Parallel Universe in a Glassed Concert Hall in Iceland

If you want to understand politics—it’s like being in a book club where everyone discusses the grammar.

So said actor/comedian Jon Gnarr, Mayor of Reykjavik, Iceland when he addressed the recent 79th PEN International Congress. Gnarr was elected Mayor in 2010 from the Best Party, which he and friends with no background in politics created as a satirical party after the economic meltdown in Iceland a few years ago. They won over a third of the seats on the City Council with a platform that included free towels in all swimming pools, a polar bear for the zoo and “all kinds of things for weaklings.” After he was elected, Gnarr declared he wouldn’t form a coalition government with anyone who hadn’t watched the TV series The Wire.

The politician with a short black tie, a sense of humor and a view of politics as a parallel universe resonated with the audience of over 200 writers at the Opening Ceremonies of the PEN Congress. Writers from 70 centers of PEN gathered to deliberate and debate literature and the situation for writers and freedom of expression around the world, a world they agreed often bordered on the absurd, but the absurd with serious consequences.

The Assembly discussed and passed resolutions on the challenges to freedom of expression in countries including Mexico, China, Cuba, Vietnam, North Korea, Eritrea, Belarus, Syria, Egypt, Turkey, Tibet, and Russia. The delegates walked en masse to the Russian Embassy to present their resolution protesting the recent legislation on blasphemy and “gay propaganda.” And they applauded the announcement during the Congress of the release of Chinese poet Shi Tao 15 months before the end of his 10-year sentence.

“Shi Tao has been one of our main cases since his arrest in 2004, an honorary member of a dozen PEN centers and one of the first and most significant digital media cases,” said Marian Botsford Fraser, Chair of PEN International’s Writers in Prison Committee. “Shi Tao’s arrest and imprisonment, because of the actions of Yahoo China, signaled a decade ago the challenges to freedom of expression of internet surveillance and privacy that we are now dealing with.”

The delegates challenged the secret surveillance of citizens recently uncovered in the United States and the United Kingdom and the prosecution of those who revealed programs violating international human rights norms.

“As an organization dedicated to preserving free expression and creative freedom, PEN is particularly troubled by recent revelations concerning the nature and scope of electronic surveillance programmes in use by the United States’ National Security Agency and parallel programmes such as those being carried out by the Government Communications Headquarters (GCHQ) in the United Kingdom.  As leaks about the U.S. government’s PRISM programme, the U.K. governments Tempora programme, and other such programmes make clear, certain governments now possess the capacity to monitor the private telephone, internet and other digital communications of every citizen on earth—among them, the communications of PEN’s 20,000 members worldwide.”

In this parallel universe one of the new centers PEN elected at the Congress was the PEN Center of Myanmar.

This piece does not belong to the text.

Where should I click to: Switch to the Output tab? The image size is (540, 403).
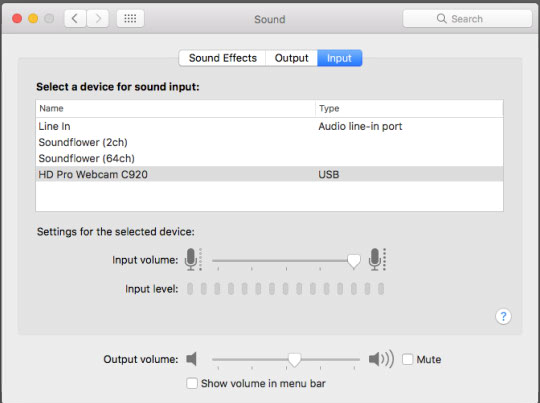pos(291,58)
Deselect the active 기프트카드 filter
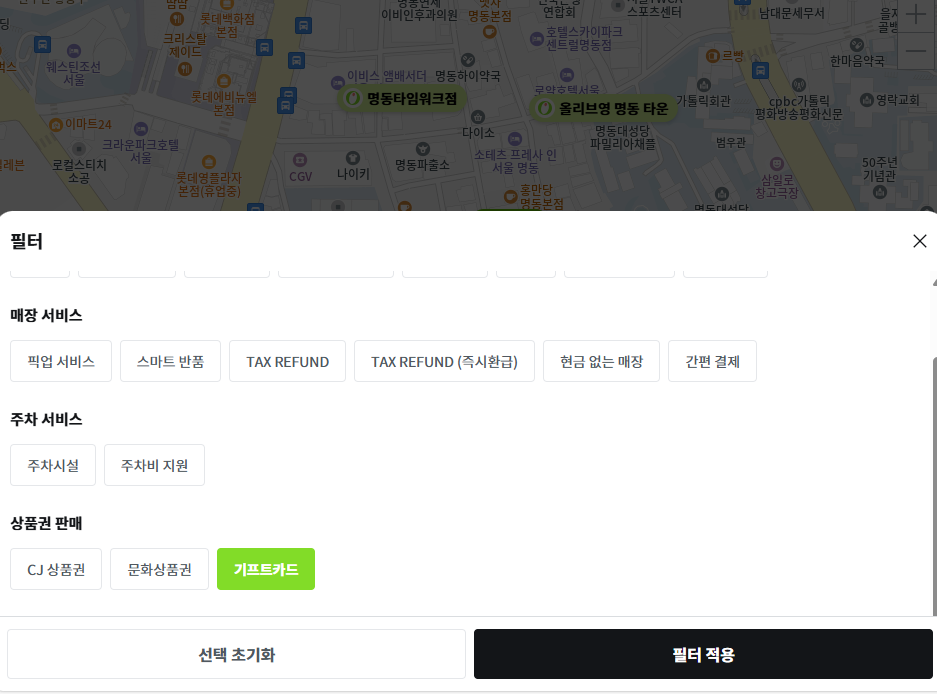 click(x=265, y=568)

PEN Myanmar will be an early citizens’ organization there defending writers and civil society in a country that just a few years ago was one of the most closed societies on earth. Also sitting in the glassed waterfront Concert Hall among the Assembly of Delegates were North Korean writers who now meet as an exile center of PEN, but as voices stir and comedians and actors and politicians mingle, who knows the universe that may yet emerge?

 

 

3 Comments

  1. Mary Kay Zuravleff on September 16, 2013 at 5:43 pm

    Love your last line/question! Who knows, indeed? In my own experience, the absurd approach is often the most truthful. Thanks, Joanne!

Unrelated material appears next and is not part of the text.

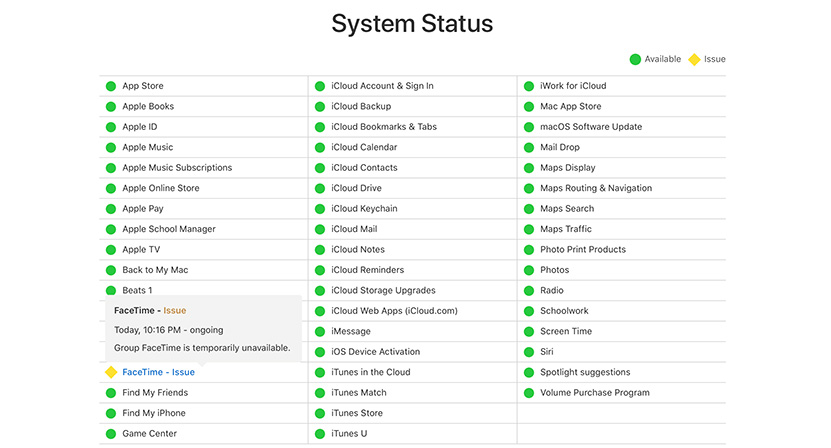831x448 pixels.
Task: Click the iCloud Web Apps (iCloud.com) entry
Action: [x=412, y=311]
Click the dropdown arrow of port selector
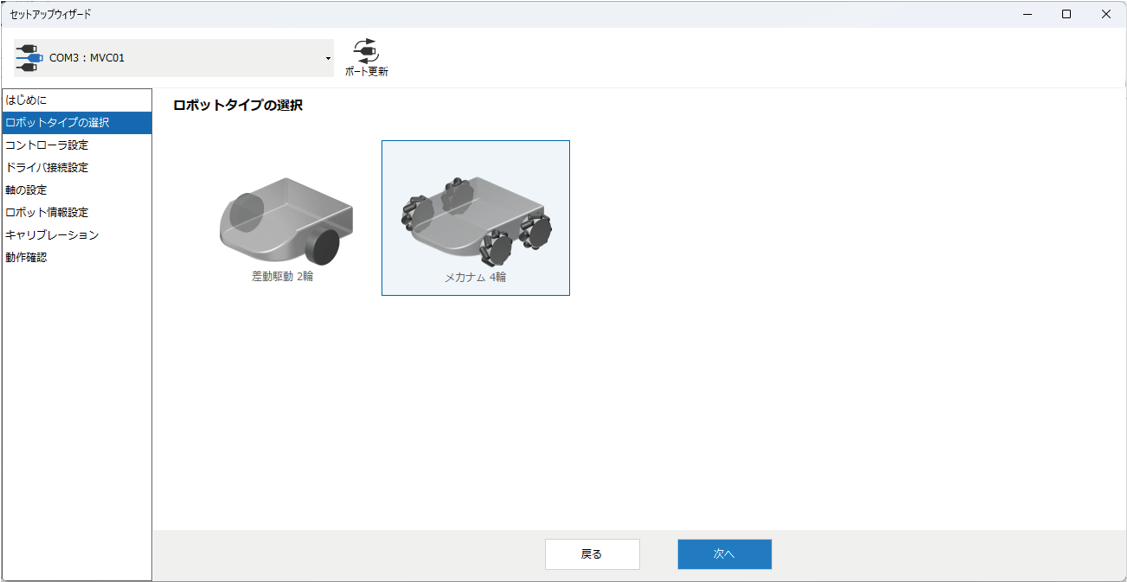 327,59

  2. Krishen Mehta on September 16, 2013 at 7:55 pm

    Joanne, I am glad that the PEN delegates challenged the secret surveillance of citizens as recently uncovered in the US and the UK. The surveillance could include the private communications of PEN’s 20,000 members worldwide as stated in the communique.

    We need for journalists to take a stand on this issue, more so than has happened thus far. Hopefully PEN’s membership will help lead the way. Thanks for being a part of this important group. Regards.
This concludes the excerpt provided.